Figure 4QUAST was used to compare each assembly to the D. melanogaster reference genome with selected statistics presented here. (A) Greater than 90% of bases in the reference genome were aligned to each of our four assemblies. (B) The contiguity of assembly blocks aligned to the reference. (C) Total unaligned length includes contigs that did not align to the reference as well as unaligned sequence of partially aligned contigs. (D) The number of contigs that contain misassemblies in which flanking sequences are 1 kb apart, flanking sequences overlap by 1 kb or more, or flanking sequences align to different reference scaffolds. (E) Total count of misassemblies as described in (D). (F) Local misassemblies include those positions in which a gap or overlap between flanking sequence is less than 1 kb [(D) and (E) show those greater than 1 kb] and larger than the maximum indel length of 85 bp on the same reference genome scaffold. (G) Misassemblies can be subdivided into relocations (a single assembled contig aligns to the same reference scaffold but in pieces at least 1 kb apart), inversions (at least one part of a single assembled contig aligns to the reference in an inverted orientation), or translocations (at least one part of a single assembled contig aligns to two different reference scaffolds). Not all misassemblies are captured in these three categories. (H) Total SNPs per assembly are shown and were not significantly different among assemblies. (I) Indels per 100 kb can be divided into small indels (those <5 bp) and large indels (≥ 5 bp). Indels >85 bp are considered misassemblies and are shown in panels D, E, or F.
Figure 5Copy number increase in a 207-bp tandem array located inside the third exon of Muc26B. (A) Three tracks showing Bionano assembly (top) with Nanopore long reads (blue) and reference (Flybase) assembly (red) aligned to it.
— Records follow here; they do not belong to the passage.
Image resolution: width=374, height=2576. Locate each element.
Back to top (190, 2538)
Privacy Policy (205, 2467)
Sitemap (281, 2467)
The alignment gap in the reference assembly is due to the extra sequence copies in the Bionano assembly. (B) Alignment dot plot between the reference sequence possessing the tandem array to itself. (C) Alignment dot plot between the genomic region possessing the tandem array in the Bionano assembly to itself. As evidenced by the dot plot, the Bionano assembly has more repeats in this region than the reference assembly in panel B. (D) Alignment dot plot between the reference genomic region (x axis) shown in (B) and the corresponding Bionano genomic region (y axis) shown in (C).
Figure 6Mitochondrial genome annotations generated by MITOS. (A) Annotation of the reference mitochondrial genome. (B) Annotation of the mitochondrial genome assembled in this project is identical to the reference except that nad4 and nad6 in the reference assembly were both annotated as two genes—nad4 as nad4-a and nad4-b, and nad6 as nad6-a and nad6-b.